1. What Is LLDB Basics?
LLDB is the command-line debugger built into Xcode and the Swift toolchain. “LLDB basics” means the small set of actions you use most often while debugging: stop at a breakpoint, inspect state, step line by line, and print values.
- LLDB stands for the debugger used by Xcode for Swift apps.
- It runs while your program is paused, not while it is freely executing.
- You use it to inspect variables, objects, stack traces, and expression results.
- It helps you answer questions like “What value did this variable actually have here?”
In practice, LLDB is the bridge between your source code and the program state at a specific moment in time.
2. Why LLDB Basics Matter
Swift code often looks correct when you read it, but bugs usually come from unexpected runtime values, wrong control flow, or assumptions about data. LLDB helps you verify what is really happening instead of guessing.

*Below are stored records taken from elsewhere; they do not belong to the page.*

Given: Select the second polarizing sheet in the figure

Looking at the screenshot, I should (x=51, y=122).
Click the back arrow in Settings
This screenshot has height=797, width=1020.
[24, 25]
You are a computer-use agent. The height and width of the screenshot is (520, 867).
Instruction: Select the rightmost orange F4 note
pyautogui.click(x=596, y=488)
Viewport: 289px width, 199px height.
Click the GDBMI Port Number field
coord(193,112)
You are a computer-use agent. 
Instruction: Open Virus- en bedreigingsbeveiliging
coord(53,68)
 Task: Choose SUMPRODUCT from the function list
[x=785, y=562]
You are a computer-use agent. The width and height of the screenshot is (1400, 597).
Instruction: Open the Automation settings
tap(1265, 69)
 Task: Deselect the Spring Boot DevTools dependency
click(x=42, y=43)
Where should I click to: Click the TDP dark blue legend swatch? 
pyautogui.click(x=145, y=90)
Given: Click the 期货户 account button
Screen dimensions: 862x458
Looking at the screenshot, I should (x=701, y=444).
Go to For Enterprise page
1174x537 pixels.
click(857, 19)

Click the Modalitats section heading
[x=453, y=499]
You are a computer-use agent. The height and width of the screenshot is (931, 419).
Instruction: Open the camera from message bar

It matters because it can shorten debugging time dramatically. Instead of adding temporary print statements, rebuilding repeatedly, and hoping you catch the issue, you can pause exactly where the problem occurs and inspect the live state.
LLDB is especially useful when:
- a value changes unexpectedly between function calls
- a crash happens only in one branch of logic
- you need to inspect a collection, optional, or object graph
- you want to understand how code flows through several functions
3. Basic Syntax or Core Idea
LLDB is used from the debug console while the app is paused. You type commands at the (lldb) prompt after hitting a breakpoint or pausing execution manually.
3.1 The simplest workflow
Set a breakpoint, run the app, and stop at the line you want to inspect. Then use LLDB commands to look around.
let name = "Ava"
let score = 42
print(name, score)If you pause here in Xcode, you can inspect name and score from the console.
3.2 Common starter commands
- po prints an object using Swift’s description rules.
- p prints a value and its type information.
- bt shows the current call stack.
- n steps over the current line.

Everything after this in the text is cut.